Anti-androgen drugs worsen dry eye disease (DED) symptoms in patients with prostate cancer, according to research published in Journal Francis d’ Ophthalmologie. 

Researchers enrolled 64 men (mean age 69.9±6.4 years) in the study and divided them into 3 treatment groups: those taking an anti-androgen drug for prostate cancer (n=31, group A), those receiving surgery for prostate cancer (n=17, group B) and aged-matched control group participants who had never received anti-androgen treatment n=16, group C). They divided group A into 2 subgroups based on the number of medications they were taking (group A1: 1 drug, n=9; group A2: 2 drugs, n=22).

The team excluded patients who had a history of eye surgery or trauma, wore contact lenses, had previous DED or blepharitis, used topical ocular drugs within the last 3 months, used systemic medications that might promote DED, or had any systemic disease that may cause DED.

Investigators performed ocular surface examinations on all participants including tear break up time (TBUT), corneal and conjunctival staining, Schirmer 1 test (SCH 1), conjunctival impression cytology, and administered an ocular surface disease index (OSDI) questionnaire.   

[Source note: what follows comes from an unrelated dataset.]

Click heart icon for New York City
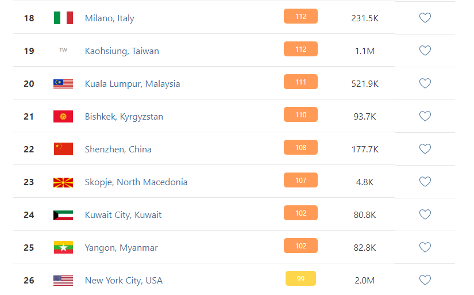 pyautogui.click(x=425, y=280)
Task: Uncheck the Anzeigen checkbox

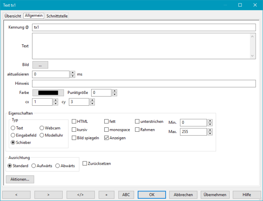Action: pyautogui.click(x=107, y=138)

Researchers found that group A demonstrated a significant increase in corneal fluorescein and inferior bulbar conjunctival staining, and a decrease in TBUT and SCH 1 values compared with groups B and C (P <.01). Corneal staining grades were higher in group A2 compared with group A1 (P =.043). OSDI scores were higher in group A compared with groups B and C, which correlated with an increase in complaints including itching, pain, and photophobia (P <.01).

The team recorded higher OSDI scores for group B participants compared with group C (17.90±12.49 vs 12.00±4.13). They also noted lower SCH 1 results (11.41±3.54 vs 13.03±2.29 mm) and higher degrees of mild level nasal staining. They did not observe any statistically significant differences in TBUT. 

The investigators determined that duration of drug usage was not correlated with corneal and conjunctival staining scores or other dry eye parameters and noted no statistically significant differences in conjunctival impression cytology between any of the groups (P =.442).

“Ocular tissues are among the target sites for androgen action,” according to the researchers. They highlight the fact that drugs designed to block the effects of androgen hormones could affect the ocular surface because “androgens promote lipogenesis and suppress keratinization within the meibomian gland and exert a considerable impact on the structure and function of the lacrimal gland, including its cellular architecture, gene expression, protein synthesis, immune activity, and fluid and protein secretion.”

Study limitations include a small sample size, the inability to evaluate dry eye parameters before and after initiating anti-androgen drug therapy or prostate surgery, and a failure to measure serum testosterone levels.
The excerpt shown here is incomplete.